An FPGA project made by Samuele Tondelli and Leonardo Bertolani for the AMD Open Hardware Competition.
This project aims to create an FPGA accelerator on the Kria KD240 board to speed up the resolution of SOCP (Second-Order Cone Programming) problems on embedded platforms. This capability is essential for the emerging field of autonomous deep space exploration. We focused on ECOS, an open-source library designed to solve such problems, and decided to accelerate five specific functions:
- spmv: Sparse matrix-vector multiplication.
- spmtvm: Transposed sparse matrix-vector multiplication.
- lsolve: Solves the L part of an LDLt system.
- dsolve: Solves the D part of an LDLt system.
- ltsolve: Solves the Lt part of an LDLt system.
The project was developed using Vitis HLS, creating a monolithic accelerator called xlr8_vec.
- bitstream: Contains the necessary files for uploading the bitstream.
- images: Images used in the README.
- logs: Scripts and files for measuring power consumption.
- power_hw: Sources for generating power measurements.
- xlr8: Contains the HLS source files. Files with the suffix
_tbare testbench files. - xrt_test: Contains the sources for the time benchmarks.
For development, we used Vitis 2024.2. The IP creation process is as follows:
- Create a new component with the target platform
xck24-ubva530-2LV-c, a target clock of7ns, and an uncertainty of1ns. - Add all non-testbench files from directories under
xlr8. You can optionally addxlr8_vec_tb.cppas a testbench. - Run the Synthesis and Package steps in Vitis to generate the IP.
To generate the bitstream, we used Vivado 2024.2 with the following procedure:
- Create a new project with the Kria KD240 as the target platform.
- Import the generated IP and create a new Block Design. Enable all AXI HP slaves and set
PLfabric clocksPL0andPL1to250 MHz. The Block Design should look like this:
- Create an HDL wrapper and run the Synthesis and Implementation steps. For strategies, we used
Flow_PerfOptimized_highandPerformance_ExplorePostRoutePhysOpt, respectively. - Generate the bitstream and export the hardware to get the necessary files, which can also be found in the bitstream folder of this repository.
Note: The generated bitstream has a negative WNS (Worst Negative Slack), but we found no signs of instability during our tests.
Once the files are generated, upload them to the Kria board using the PYNQ environment and a Jupyter Notebook, as shown below:
from pynq import Overlay
import pynq
import numpy as np
import time
ov = Overlay("./deep_space_vec_250_wrapper.bit")All benchmarks can be built with their respective Makefiles by running make.
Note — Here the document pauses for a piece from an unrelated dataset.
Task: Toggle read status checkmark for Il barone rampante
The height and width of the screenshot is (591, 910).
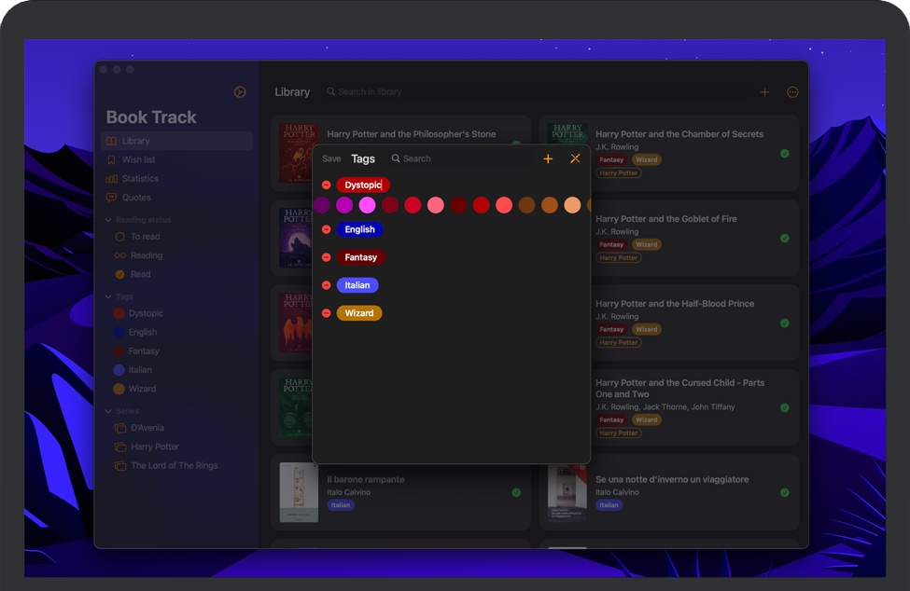Action: point(516,492)
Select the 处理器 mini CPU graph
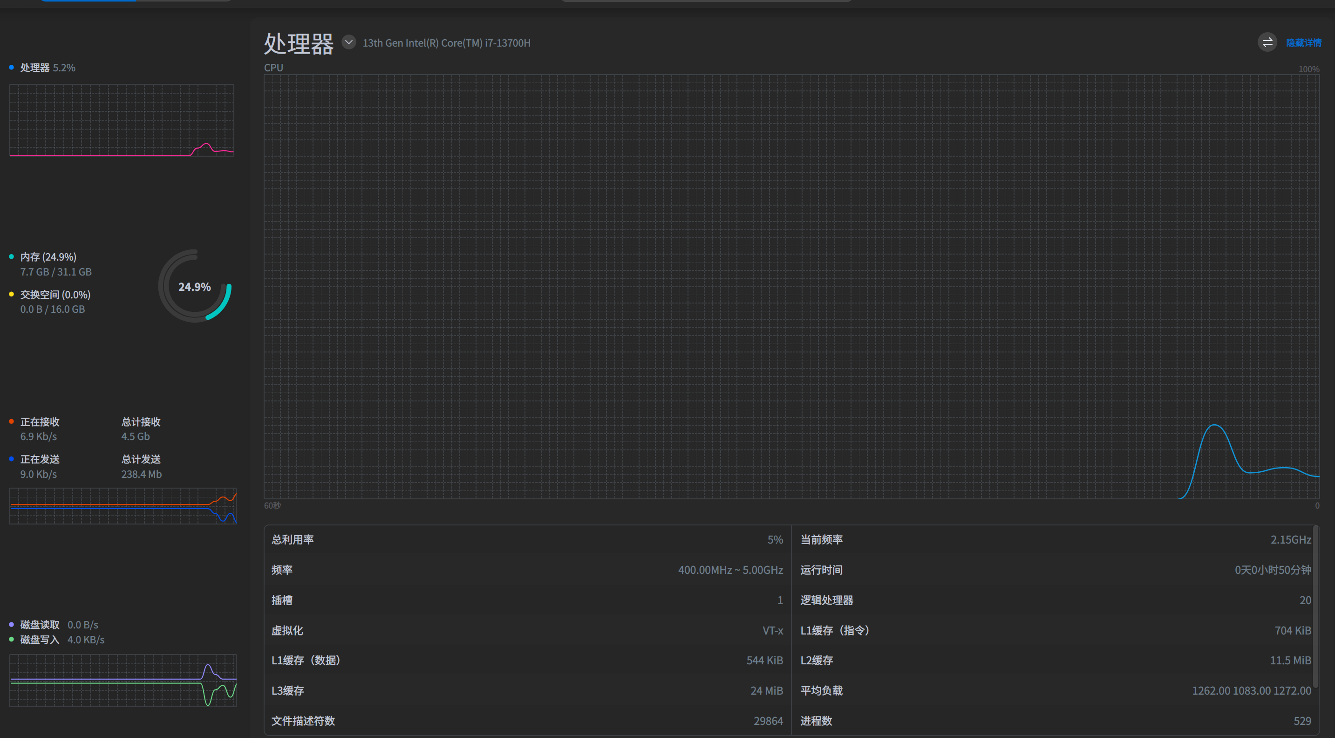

The logs/log_power.c file is the only exception and can be compiled with:
gcc -o log_power log_power.c -O3
To try out the code, simply run the following command, which will build the environment, load the bitstream, and launch the time_bench executable:
sudo ./setup.sh
To just launch the timing benchmarks, once everything is built and the bitstream is loaded, run:
sudo ./xrt_test/build/time_bench
Power measurements can be run by launching at the same time the power_hw and the log_power executables, with the latter printing the measurements.